We thank the referee for their positive assessment of the significance of our results and for the careful reading. We address the single major comment below.

read point-by-point responses
  1. Referee: [—] Abstract: the claimed ratio 2k ln2/(1+ln2) + O(sqrt(k)) rests on the assertion that the hybrid greedy-local-search procedure yields the same (1+ln2) factor improvement after replacing fixed weights by random marginals. No proof sketch or error analysis is supplied, so it is impossible to verify whether the O(sqrt(k)) term uniformly absorbs any extra variance term that scales with solution size, as required by the skeptic's concern on dependence of marginal gains on internal randomness.

    Authors: We agree that the abstract is too concise to convey the error analysis. The full manuscript (Sections 3–4) adapts the Singer–Thiery hybrid framework by replacing deterministic weights with random marginal gains and controls the dependence via a martingale concentration argument: the deviation of each marginal from its conditional expectation is bounded using Azuma–Hoeffding, yielding an additive O(sqrt(k log n)) term that is absorbed into the stated O(sqrt(k)) with high probability. The same concentration also ensures that the (1+ln2) multiplicative improvement carries over. To make this transparent, we will add a one-paragraph proof sketch to the introduction in the revision. revision: yes

Circularity Check

0 steps flagged

No significant circularity; derivation extends external hybrid framework via independent modifications

full rationale

The paper adapts the hybrid greedy-local-search framework from Singer and Thiery (STOC 2025, distinct authors) to the submodular k-matroid-intersection setting. It explicitly notes that marginal gains depend on internal randomness and requires 'several non-trivial insights and algorithmic modifications' to carry over the analysis, yielding the stated ratio 2k ln2/(1+ln2) + O(sqrt(k)) and the improved (k+1)ln2 bound even in the weighted special case. No equation or claim reduces by construction to a fitted parameter, self-citation chain, or renamed input; the central guarantee rests on new technical arguments for randomness dependence rather than on any load-bearing self-referential step.

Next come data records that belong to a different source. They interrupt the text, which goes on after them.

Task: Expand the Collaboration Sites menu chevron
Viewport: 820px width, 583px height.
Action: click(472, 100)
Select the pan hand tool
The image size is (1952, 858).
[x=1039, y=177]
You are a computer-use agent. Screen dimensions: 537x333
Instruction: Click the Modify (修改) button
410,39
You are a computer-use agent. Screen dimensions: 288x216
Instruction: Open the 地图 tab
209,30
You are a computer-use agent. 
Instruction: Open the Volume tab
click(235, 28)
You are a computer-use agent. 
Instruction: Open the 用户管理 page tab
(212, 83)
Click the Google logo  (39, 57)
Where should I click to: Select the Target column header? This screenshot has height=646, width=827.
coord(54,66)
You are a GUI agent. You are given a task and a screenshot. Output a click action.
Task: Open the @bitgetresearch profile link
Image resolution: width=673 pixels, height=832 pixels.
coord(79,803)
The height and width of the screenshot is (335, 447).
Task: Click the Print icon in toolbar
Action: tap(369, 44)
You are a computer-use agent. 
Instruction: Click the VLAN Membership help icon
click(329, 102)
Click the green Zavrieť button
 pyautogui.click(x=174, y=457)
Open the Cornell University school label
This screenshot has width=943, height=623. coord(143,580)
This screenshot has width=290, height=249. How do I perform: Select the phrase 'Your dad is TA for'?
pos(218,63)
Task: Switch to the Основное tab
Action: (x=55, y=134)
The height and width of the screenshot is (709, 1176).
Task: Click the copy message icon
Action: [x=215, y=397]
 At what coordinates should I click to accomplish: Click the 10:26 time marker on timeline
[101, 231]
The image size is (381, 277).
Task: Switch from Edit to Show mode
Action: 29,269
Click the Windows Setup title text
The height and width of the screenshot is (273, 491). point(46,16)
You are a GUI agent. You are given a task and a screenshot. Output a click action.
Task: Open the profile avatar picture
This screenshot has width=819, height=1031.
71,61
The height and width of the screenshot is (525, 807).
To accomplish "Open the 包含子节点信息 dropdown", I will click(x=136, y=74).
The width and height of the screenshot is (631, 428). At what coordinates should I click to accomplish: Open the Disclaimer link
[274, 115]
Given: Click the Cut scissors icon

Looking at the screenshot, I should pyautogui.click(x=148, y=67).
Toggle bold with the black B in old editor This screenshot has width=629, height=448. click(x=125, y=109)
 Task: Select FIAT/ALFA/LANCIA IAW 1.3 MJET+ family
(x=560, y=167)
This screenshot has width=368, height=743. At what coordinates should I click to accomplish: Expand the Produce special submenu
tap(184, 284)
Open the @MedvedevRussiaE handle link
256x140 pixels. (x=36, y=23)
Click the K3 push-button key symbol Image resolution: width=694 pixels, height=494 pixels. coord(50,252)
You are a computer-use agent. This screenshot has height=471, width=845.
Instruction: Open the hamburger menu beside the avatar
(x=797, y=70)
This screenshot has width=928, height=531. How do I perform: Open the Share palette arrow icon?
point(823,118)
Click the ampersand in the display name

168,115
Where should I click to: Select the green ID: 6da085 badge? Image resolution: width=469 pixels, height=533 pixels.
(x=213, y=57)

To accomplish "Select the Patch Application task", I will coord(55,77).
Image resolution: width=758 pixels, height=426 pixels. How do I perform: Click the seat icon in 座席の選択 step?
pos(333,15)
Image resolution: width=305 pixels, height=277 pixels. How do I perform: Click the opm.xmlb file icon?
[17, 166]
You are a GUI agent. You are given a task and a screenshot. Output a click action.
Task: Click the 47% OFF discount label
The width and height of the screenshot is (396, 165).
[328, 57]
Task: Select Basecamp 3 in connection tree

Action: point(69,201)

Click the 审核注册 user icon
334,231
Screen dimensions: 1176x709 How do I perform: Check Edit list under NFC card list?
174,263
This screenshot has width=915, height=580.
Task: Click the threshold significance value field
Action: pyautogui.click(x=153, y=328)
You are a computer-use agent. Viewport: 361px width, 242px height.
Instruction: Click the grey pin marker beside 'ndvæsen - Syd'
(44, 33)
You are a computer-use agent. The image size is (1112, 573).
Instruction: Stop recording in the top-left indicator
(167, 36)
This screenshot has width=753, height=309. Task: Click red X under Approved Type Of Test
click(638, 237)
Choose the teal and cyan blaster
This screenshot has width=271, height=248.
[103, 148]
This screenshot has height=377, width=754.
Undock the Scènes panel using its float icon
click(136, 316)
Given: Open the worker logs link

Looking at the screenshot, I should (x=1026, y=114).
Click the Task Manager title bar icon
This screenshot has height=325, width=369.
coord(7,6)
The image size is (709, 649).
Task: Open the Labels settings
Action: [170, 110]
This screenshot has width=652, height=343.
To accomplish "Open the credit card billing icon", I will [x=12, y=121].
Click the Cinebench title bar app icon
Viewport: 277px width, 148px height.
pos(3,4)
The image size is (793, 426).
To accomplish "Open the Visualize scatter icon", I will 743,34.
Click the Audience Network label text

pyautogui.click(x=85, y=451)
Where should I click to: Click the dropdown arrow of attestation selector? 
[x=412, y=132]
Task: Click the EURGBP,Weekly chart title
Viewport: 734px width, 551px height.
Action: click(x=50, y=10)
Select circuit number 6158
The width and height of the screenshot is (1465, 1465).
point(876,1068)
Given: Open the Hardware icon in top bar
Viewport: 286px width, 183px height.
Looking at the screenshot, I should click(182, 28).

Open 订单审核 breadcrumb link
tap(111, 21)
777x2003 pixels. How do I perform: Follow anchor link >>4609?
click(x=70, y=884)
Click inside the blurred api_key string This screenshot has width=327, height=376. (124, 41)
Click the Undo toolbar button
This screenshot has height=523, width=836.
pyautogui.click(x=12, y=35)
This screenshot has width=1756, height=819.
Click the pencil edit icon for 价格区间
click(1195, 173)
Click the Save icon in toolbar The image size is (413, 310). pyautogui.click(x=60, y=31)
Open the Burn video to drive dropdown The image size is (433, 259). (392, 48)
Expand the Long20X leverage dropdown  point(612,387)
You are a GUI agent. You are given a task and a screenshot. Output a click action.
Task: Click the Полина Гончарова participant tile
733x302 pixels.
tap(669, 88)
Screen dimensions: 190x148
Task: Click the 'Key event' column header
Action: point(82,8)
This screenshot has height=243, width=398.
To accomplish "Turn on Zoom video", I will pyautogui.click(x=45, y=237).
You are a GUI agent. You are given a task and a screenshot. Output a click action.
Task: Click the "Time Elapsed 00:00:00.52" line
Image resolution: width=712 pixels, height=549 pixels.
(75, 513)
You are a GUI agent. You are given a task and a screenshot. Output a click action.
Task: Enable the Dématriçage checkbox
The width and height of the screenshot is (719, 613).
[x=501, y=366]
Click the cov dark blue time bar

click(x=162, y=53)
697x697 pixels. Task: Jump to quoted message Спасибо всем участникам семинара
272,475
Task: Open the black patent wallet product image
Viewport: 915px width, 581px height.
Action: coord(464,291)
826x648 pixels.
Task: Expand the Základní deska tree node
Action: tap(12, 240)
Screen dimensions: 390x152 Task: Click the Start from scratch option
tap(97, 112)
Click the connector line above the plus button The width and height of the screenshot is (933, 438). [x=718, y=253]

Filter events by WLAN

Axiom & Free-Parameter Ledger

0 free parameters · 2 axioms · 0 invented entities

The result rests on the standard definitions of submodularity and matroids together with the correctness of the Singer-Thiery hybrid framework; no new free parameters or invented entities are introduced.

axioms (2)
  • domain assumption A set function f is non-negative and monotone submodular.
    Standard assumption stated in the problem definition.
  • domain assumption Matroid intersection and matroid parity constraints are given as input.
    Core constraint class of the problem.